Task brief: Keeping every word intact, reproduce all of the records.

Input records:
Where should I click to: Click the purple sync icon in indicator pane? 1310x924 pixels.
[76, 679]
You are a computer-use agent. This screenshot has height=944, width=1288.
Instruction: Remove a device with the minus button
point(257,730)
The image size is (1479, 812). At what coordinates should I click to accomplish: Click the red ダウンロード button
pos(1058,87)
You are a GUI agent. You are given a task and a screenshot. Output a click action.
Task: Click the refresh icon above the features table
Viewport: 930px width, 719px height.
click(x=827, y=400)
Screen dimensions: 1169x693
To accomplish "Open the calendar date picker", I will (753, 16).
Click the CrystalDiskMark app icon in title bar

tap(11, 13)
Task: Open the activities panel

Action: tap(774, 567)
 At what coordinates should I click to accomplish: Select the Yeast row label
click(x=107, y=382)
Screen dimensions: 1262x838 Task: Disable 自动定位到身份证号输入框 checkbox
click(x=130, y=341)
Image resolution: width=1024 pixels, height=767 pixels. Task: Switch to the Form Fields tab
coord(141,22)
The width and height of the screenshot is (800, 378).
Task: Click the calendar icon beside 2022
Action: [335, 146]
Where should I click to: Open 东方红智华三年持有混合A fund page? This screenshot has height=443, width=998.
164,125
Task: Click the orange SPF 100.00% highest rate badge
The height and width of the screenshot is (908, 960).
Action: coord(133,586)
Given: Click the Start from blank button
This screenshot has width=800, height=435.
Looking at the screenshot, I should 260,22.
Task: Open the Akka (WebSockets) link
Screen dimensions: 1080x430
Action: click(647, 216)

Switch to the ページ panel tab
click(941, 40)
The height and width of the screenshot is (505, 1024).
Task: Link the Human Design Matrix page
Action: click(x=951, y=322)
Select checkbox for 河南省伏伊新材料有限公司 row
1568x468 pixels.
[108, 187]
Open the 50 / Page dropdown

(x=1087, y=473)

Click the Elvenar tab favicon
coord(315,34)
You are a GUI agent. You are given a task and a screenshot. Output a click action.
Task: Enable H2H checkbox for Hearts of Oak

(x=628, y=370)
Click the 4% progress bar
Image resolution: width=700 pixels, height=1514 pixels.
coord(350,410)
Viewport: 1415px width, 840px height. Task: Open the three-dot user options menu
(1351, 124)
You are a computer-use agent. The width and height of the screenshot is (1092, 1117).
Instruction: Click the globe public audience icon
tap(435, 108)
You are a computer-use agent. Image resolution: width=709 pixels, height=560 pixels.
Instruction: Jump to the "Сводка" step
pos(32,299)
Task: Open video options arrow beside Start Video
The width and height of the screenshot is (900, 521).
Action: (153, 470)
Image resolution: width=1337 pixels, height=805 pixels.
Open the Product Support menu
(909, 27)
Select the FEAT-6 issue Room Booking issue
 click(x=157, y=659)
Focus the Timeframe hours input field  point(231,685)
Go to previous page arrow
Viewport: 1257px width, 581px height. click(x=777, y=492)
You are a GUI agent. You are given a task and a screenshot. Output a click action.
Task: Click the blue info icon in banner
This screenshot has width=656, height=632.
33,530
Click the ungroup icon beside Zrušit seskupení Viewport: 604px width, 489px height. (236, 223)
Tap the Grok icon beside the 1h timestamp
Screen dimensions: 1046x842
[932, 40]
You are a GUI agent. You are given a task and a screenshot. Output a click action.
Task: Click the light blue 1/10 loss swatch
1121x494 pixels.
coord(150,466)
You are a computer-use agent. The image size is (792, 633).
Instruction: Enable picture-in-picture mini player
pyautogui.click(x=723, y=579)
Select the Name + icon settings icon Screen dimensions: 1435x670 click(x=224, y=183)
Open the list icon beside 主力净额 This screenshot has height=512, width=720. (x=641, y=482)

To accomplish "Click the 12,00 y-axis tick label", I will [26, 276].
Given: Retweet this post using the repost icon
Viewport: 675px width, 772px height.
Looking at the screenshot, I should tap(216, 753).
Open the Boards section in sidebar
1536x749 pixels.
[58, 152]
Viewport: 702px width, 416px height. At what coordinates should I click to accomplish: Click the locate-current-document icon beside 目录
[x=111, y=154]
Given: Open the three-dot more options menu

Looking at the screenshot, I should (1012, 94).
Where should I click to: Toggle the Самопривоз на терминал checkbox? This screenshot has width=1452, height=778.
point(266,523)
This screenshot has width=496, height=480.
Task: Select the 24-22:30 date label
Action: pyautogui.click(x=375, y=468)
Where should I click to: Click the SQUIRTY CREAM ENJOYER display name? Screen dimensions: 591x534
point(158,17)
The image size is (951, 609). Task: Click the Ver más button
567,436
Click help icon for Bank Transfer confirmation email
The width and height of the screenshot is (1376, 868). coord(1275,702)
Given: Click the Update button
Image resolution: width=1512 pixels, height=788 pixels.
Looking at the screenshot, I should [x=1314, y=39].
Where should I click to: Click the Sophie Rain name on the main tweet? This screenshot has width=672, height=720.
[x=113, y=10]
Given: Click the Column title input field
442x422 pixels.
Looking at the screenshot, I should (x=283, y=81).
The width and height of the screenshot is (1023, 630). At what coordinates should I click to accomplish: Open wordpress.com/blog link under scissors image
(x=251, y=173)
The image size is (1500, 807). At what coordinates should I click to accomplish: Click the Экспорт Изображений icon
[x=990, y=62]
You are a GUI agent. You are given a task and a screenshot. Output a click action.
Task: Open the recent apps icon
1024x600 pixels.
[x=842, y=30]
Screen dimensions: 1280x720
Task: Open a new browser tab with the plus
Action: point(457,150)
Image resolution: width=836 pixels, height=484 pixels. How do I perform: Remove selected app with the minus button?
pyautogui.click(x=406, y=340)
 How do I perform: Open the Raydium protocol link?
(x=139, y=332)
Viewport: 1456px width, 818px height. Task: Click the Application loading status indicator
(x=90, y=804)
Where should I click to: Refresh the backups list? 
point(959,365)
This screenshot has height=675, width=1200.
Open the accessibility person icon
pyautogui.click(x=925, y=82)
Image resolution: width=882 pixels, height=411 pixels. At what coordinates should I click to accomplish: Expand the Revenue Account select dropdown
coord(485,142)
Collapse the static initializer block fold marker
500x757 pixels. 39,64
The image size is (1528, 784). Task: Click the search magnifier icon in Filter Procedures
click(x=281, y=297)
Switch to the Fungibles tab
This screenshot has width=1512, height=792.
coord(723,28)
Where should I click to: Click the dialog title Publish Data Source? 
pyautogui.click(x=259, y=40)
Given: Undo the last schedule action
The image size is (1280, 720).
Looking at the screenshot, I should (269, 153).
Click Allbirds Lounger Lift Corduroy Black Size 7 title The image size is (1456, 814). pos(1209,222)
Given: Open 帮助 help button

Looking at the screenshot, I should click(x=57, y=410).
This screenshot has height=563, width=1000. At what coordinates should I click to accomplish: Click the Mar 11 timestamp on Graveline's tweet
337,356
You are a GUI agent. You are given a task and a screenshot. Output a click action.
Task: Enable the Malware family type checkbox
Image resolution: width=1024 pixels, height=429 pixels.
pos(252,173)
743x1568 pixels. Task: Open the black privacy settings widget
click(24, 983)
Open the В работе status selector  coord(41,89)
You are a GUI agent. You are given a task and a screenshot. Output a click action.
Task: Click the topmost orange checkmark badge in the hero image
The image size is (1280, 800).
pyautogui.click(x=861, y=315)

Solution below:
Where should I click to: Click the purple sync icon in indicator pane? 1310x924 pixels.
[76, 679]
You are a computer-use agent. This screenshot has height=944, width=1288.
Instruction: Remove a device with the minus button
point(257,730)
The image size is (1479, 812). At what coordinates should I click to accomplish: Click the red ダウンロード button
pos(1058,87)
You are a GUI agent. You are given a task and a screenshot. Output a click action.
Task: Click the refresh icon above the features table
Viewport: 930px width, 719px height.
click(x=827, y=400)
Screen dimensions: 1169x693
To accomplish "Open the calendar date picker", I will (753, 16).
Click the CrystalDiskMark app icon in title bar

tap(11, 13)
Task: Open the activities panel

Action: tap(774, 567)
 At what coordinates should I click to accomplish: Select the Yeast row label
click(x=107, y=382)
Screen dimensions: 1262x838 Task: Disable 自动定位到身份证号输入框 checkbox
click(x=130, y=341)
Image resolution: width=1024 pixels, height=767 pixels. Task: Switch to the Form Fields tab
coord(141,22)
The width and height of the screenshot is (800, 378).
Task: Click the calendar icon beside 2022
Action: [335, 146]
Where should I click to: Open 东方红智华三年持有混合A fund page? This screenshot has height=443, width=998.
164,125
Task: Click the orange SPF 100.00% highest rate badge
The height and width of the screenshot is (908, 960).
Action: coord(133,586)
Given: Click the Start from blank button
This screenshot has width=800, height=435.
Looking at the screenshot, I should 260,22.
Task: Open the Akka (WebSockets) link
Screen dimensions: 1080x430
Action: click(647, 216)

Switch to the ページ panel tab
click(941, 40)
The height and width of the screenshot is (505, 1024).
Task: Link the Human Design Matrix page
Action: click(x=951, y=322)
Select checkbox for 河南省伏伊新材料有限公司 row
1568x468 pixels.
[108, 187]
Open the 50 / Page dropdown

(x=1087, y=473)

Click the Elvenar tab favicon
coord(315,34)
You are a GUI agent. You are given a task and a screenshot. Output a click action.
Task: Enable H2H checkbox for Hearts of Oak

(x=628, y=370)
Click the 4% progress bar
Image resolution: width=700 pixels, height=1514 pixels.
coord(350,410)
Viewport: 1415px width, 840px height. Task: Open the three-dot user options menu
(1351, 124)
You are a computer-use agent. The width and height of the screenshot is (1092, 1117).
Instruction: Click the globe public audience icon
tap(435, 108)
You are a computer-use agent. Image resolution: width=709 pixels, height=560 pixels.
Instruction: Jump to the "Сводка" step
pos(32,299)
Task: Open video options arrow beside Start Video
The width and height of the screenshot is (900, 521).
Action: (153, 470)
Image resolution: width=1337 pixels, height=805 pixels.
Open the Product Support menu
(909, 27)
Select the FEAT-6 issue Room Booking issue
 click(x=157, y=659)
Focus the Timeframe hours input field  point(231,685)
Go to previous page arrow
Viewport: 1257px width, 581px height. click(x=777, y=492)
You are a GUI agent. You are given a task and a screenshot. Output a click action.
Task: Click the blue info icon in banner
This screenshot has width=656, height=632.
33,530
Click the ungroup icon beside Zrušit seskupení Viewport: 604px width, 489px height. (236, 223)
Tap the Grok icon beside the 1h timestamp
Screen dimensions: 1046x842
[932, 40]
You are a GUI agent. You are given a task and a screenshot. Output a click action.
Task: Click the light blue 1/10 loss swatch
1121x494 pixels.
coord(150,466)
You are a computer-use agent. The image size is (792, 633).
Instruction: Enable picture-in-picture mini player
pyautogui.click(x=723, y=579)
Select the Name + icon settings icon Screen dimensions: 1435x670 click(x=224, y=183)
Open the list icon beside 主力净额 This screenshot has height=512, width=720. (x=641, y=482)

To accomplish "Click the 12,00 y-axis tick label", I will [26, 276].
Given: Retweet this post using the repost icon
Viewport: 675px width, 772px height.
Looking at the screenshot, I should tap(216, 753).
Open the Boards section in sidebar
1536x749 pixels.
[58, 152]
Viewport: 702px width, 416px height. At what coordinates should I click to accomplish: Click the locate-current-document icon beside 目录
[x=111, y=154]
Given: Open the three-dot more options menu

Looking at the screenshot, I should (1012, 94).
Where should I click to: Toggle the Самопривоз на терминал checkbox? This screenshot has width=1452, height=778.
point(266,523)
This screenshot has width=496, height=480.
Task: Select the 24-22:30 date label
Action: pyautogui.click(x=375, y=468)
Where should I click to: Click the SQUIRTY CREAM ENJOYER display name? Screen dimensions: 591x534
point(158,17)
The image size is (951, 609). Task: Click the Ver más button
567,436
Click help icon for Bank Transfer confirmation email
The width and height of the screenshot is (1376, 868). coord(1275,702)
Given: Click the Update button
Image resolution: width=1512 pixels, height=788 pixels.
Looking at the screenshot, I should [x=1314, y=39].
Where should I click to: Click the Sophie Rain name on the main tweet? This screenshot has width=672, height=720.
[x=113, y=10]
Given: Click the Column title input field
442x422 pixels.
Looking at the screenshot, I should (x=283, y=81).
The width and height of the screenshot is (1023, 630). At what coordinates should I click to accomplish: Open wordpress.com/blog link under scissors image
(x=251, y=173)
The image size is (1500, 807). At what coordinates should I click to accomplish: Click the Экспорт Изображений icon
[x=990, y=62]
You are a GUI agent. You are given a task and a screenshot. Output a click action.
Task: Open the recent apps icon
1024x600 pixels.
[x=842, y=30]
Screen dimensions: 1280x720
Task: Open a new browser tab with the plus
Action: point(457,150)
Image resolution: width=836 pixels, height=484 pixels. How do I perform: Remove selected app with the minus button?
pyautogui.click(x=406, y=340)
 How do I perform: Open the Raydium protocol link?
(x=139, y=332)
Viewport: 1456px width, 818px height. Task: Click the Application loading status indicator
(x=90, y=804)
Where should I click to: Refresh the backups list? 
point(959,365)
This screenshot has height=675, width=1200.
Open the accessibility person icon
pyautogui.click(x=925, y=82)
Image resolution: width=882 pixels, height=411 pixels. At what coordinates should I click to accomplish: Expand the Revenue Account select dropdown
coord(485,142)
Collapse the static initializer block fold marker
500x757 pixels. 39,64
The image size is (1528, 784). Task: Click the search magnifier icon in Filter Procedures
click(x=281, y=297)
Switch to the Fungibles tab
This screenshot has width=1512, height=792.
coord(723,28)
Where should I click to: Click the dialog title Publish Data Source? 
pyautogui.click(x=259, y=40)
Given: Undo the last schedule action
The image size is (1280, 720).
Looking at the screenshot, I should (269, 153).
Click Allbirds Lounger Lift Corduroy Black Size 7 title The image size is (1456, 814). pos(1209,222)
Given: Open 帮助 help button

Looking at the screenshot, I should click(x=57, y=410).
This screenshot has height=563, width=1000. At what coordinates should I click to accomplish: Click the Mar 11 timestamp on Graveline's tweet
337,356
You are a GUI agent. You are given a task and a screenshot. Output a click action.
Task: Enable the Malware family type checkbox
Image resolution: width=1024 pixels, height=429 pixels.
pos(252,173)
743x1568 pixels. Task: Open the black privacy settings widget
click(24, 983)
Open the В работе status selector  coord(41,89)
You are a GUI agent. You are given a task and a screenshot. Output a click action.
Task: Click the topmost orange checkmark badge in the hero image
The image size is (1280, 800).
pyautogui.click(x=861, y=315)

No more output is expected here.